### Problem details
Below are entries. Pull out all lines containing "computer".

### Stored data entries
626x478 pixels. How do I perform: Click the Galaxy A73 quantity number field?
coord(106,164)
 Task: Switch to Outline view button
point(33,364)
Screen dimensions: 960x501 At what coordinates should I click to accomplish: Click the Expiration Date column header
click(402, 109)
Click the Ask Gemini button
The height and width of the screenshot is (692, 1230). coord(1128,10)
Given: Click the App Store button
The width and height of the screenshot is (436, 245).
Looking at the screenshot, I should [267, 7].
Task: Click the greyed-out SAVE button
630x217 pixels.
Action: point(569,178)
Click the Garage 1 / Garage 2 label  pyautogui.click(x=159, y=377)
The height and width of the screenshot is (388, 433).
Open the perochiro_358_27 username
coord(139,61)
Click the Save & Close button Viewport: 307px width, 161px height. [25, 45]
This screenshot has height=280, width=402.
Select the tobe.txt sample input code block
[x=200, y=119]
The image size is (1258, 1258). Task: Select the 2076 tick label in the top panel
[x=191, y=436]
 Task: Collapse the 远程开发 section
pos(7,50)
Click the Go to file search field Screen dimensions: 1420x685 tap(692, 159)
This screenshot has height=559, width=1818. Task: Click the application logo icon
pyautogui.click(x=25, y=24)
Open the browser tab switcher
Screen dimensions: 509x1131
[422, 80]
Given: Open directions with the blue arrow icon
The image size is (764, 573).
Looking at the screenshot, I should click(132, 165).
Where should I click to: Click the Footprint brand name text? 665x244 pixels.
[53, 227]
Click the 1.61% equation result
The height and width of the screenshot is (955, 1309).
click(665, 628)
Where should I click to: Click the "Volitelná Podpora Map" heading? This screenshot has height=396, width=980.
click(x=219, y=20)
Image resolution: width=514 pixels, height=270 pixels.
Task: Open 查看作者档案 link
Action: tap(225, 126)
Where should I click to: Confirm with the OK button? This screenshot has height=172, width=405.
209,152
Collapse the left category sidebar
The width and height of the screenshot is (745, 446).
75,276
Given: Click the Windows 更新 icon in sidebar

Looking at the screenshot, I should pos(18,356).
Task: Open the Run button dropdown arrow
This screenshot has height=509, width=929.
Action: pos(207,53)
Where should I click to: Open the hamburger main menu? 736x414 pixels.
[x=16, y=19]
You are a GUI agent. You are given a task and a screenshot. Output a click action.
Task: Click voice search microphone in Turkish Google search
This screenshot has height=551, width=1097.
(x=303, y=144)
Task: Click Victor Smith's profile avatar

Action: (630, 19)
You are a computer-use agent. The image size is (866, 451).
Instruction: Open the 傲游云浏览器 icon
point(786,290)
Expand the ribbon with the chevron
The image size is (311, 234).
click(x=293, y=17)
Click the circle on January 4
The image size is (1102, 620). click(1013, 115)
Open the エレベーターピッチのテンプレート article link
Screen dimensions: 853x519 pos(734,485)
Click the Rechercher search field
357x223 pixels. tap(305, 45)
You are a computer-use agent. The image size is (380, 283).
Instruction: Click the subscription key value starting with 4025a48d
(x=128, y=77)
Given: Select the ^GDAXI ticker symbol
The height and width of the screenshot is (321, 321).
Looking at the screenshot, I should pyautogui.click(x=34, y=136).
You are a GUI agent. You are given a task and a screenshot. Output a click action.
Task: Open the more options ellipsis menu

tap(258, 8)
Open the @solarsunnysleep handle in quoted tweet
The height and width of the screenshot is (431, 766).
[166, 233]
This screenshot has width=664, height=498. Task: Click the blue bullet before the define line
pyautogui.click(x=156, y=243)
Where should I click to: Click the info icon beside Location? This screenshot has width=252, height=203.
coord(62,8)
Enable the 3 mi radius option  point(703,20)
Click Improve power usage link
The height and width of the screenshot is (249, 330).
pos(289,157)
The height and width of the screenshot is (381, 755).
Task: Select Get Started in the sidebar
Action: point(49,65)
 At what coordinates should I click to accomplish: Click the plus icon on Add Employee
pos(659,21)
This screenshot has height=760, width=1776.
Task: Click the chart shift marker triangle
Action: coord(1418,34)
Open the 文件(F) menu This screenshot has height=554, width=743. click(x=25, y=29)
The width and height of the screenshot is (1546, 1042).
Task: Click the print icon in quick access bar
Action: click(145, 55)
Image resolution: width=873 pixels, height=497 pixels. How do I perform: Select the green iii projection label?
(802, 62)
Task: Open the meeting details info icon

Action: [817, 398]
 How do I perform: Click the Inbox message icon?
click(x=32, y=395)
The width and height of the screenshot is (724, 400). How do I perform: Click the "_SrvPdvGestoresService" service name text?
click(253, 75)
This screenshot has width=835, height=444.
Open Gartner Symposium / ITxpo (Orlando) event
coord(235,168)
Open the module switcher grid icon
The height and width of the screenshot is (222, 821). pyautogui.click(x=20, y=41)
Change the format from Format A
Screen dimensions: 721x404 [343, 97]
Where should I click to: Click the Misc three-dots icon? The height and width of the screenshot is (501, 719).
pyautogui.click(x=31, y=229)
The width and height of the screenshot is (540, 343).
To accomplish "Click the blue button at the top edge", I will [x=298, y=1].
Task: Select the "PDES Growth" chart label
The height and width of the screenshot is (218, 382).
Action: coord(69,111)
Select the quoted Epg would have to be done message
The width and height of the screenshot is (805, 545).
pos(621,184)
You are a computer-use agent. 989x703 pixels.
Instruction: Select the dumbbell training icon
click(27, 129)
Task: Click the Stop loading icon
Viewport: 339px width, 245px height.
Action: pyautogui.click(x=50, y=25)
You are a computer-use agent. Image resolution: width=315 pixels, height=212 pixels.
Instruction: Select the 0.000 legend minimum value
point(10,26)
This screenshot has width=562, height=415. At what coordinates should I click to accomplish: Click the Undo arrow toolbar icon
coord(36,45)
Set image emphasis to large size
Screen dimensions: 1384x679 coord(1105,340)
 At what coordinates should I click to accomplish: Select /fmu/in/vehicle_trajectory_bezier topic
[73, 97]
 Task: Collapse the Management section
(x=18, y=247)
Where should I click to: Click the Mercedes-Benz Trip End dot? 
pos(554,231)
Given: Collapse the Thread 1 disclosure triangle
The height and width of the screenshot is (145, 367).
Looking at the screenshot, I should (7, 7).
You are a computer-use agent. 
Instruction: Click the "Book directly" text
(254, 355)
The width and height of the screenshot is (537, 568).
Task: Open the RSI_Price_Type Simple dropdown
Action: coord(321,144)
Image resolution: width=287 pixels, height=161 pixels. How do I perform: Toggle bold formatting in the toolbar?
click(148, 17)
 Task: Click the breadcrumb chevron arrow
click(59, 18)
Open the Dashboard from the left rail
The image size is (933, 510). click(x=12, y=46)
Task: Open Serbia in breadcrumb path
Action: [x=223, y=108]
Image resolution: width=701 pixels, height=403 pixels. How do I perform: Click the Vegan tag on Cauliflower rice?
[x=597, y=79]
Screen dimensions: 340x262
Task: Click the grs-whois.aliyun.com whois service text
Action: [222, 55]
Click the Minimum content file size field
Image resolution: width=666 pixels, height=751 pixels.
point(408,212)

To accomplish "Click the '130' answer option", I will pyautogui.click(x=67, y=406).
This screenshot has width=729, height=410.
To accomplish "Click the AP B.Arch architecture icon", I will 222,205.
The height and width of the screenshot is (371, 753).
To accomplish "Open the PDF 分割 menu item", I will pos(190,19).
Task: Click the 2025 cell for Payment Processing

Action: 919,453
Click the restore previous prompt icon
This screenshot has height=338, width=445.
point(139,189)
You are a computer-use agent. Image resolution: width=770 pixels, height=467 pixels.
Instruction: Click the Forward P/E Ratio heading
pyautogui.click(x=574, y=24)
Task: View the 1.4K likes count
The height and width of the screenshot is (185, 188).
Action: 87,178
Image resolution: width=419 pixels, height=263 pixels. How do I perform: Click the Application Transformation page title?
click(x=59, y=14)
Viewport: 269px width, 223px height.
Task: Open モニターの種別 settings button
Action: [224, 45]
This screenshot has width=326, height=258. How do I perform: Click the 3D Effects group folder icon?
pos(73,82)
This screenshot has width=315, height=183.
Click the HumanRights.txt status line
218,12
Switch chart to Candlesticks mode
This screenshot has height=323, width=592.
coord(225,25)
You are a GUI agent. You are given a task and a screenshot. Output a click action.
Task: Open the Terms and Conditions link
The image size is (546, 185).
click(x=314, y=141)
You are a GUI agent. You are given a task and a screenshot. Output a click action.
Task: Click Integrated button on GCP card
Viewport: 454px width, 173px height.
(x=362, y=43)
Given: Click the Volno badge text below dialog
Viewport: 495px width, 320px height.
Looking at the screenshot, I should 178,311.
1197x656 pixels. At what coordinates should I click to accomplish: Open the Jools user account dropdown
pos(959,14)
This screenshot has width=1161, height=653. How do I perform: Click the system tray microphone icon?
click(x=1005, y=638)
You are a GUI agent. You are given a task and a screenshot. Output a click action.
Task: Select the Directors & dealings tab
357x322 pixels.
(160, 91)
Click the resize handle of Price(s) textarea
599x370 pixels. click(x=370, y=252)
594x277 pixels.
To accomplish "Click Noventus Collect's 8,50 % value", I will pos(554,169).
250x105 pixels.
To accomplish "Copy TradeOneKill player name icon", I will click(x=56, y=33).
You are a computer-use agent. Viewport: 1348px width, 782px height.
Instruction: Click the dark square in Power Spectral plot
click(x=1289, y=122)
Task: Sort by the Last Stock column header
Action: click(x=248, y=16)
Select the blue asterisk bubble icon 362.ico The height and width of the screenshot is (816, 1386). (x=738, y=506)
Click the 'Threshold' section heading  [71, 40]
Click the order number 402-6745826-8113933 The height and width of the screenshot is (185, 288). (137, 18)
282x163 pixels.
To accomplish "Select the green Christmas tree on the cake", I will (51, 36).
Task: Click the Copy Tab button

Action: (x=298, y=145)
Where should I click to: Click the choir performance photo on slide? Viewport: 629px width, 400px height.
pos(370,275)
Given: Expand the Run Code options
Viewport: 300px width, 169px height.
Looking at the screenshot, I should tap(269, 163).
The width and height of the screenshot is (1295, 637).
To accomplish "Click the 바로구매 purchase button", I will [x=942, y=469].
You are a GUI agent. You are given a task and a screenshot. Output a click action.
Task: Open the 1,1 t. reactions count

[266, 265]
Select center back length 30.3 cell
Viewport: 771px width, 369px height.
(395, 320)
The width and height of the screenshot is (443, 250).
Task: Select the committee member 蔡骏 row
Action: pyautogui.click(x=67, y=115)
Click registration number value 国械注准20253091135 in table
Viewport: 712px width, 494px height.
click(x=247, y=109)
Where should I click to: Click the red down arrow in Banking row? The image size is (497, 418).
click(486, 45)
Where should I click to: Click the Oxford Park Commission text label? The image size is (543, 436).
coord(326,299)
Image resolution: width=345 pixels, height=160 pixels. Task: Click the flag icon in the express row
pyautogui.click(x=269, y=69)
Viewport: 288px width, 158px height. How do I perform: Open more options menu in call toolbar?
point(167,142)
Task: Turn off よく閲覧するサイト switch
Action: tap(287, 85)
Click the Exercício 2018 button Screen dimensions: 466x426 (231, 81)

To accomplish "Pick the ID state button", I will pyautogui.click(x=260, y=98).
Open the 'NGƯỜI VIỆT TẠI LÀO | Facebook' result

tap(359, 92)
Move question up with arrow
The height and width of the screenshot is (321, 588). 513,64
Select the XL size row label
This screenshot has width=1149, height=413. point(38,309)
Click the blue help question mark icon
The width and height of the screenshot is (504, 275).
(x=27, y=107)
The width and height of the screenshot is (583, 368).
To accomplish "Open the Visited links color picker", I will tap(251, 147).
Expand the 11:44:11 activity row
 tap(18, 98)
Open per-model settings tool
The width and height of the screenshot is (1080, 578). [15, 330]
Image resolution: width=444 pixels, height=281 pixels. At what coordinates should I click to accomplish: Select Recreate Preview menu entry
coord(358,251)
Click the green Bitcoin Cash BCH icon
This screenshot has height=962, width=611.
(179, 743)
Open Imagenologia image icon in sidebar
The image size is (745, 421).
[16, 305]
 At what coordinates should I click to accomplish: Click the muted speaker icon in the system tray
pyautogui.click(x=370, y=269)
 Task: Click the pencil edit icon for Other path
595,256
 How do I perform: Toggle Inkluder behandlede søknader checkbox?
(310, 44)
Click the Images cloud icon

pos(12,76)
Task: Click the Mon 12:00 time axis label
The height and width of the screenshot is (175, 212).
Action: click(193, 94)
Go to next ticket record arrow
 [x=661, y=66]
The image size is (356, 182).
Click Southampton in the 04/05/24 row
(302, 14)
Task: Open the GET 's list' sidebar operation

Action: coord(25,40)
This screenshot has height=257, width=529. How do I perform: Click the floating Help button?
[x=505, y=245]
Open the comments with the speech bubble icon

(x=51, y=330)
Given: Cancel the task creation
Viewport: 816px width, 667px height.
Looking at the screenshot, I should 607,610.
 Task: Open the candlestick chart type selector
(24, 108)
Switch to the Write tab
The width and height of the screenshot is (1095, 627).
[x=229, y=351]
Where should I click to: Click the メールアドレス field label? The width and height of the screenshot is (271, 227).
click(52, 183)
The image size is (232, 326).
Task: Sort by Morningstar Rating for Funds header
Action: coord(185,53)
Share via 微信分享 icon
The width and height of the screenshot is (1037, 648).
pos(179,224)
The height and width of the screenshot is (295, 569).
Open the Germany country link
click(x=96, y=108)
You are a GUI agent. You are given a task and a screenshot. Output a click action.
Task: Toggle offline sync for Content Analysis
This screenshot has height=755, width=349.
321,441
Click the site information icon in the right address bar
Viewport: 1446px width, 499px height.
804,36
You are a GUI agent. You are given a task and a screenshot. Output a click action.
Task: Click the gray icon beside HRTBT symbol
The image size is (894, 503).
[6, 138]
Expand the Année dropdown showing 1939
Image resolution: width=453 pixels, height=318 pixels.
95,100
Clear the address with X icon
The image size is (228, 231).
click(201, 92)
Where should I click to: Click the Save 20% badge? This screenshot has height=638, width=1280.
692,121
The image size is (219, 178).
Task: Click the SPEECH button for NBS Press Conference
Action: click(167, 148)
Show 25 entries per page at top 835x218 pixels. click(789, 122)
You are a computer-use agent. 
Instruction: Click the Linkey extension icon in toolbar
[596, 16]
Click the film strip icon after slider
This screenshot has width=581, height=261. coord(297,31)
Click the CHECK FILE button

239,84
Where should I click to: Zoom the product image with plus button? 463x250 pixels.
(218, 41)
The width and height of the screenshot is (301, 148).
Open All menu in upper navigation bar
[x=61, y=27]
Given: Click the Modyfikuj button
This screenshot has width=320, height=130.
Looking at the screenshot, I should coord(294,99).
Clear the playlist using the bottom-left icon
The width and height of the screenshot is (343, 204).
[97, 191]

### Result below
You are a computer-use agent. The image size is (866, 451).
You are a computer-use agent. The image size is (380, 283).
You are a computer-use agent. 989x703 pixels.
You are a computer-use agent. Image resolution: width=315 pixels, height=212 pixels.
You are a computer-use agent. 
You are a computer-use agent. Image resolution: width=770 pixels, height=467 pixels.
You are a computer-use agent. Viewport: 1348px width, 782px height.
You are a computer-use agent. 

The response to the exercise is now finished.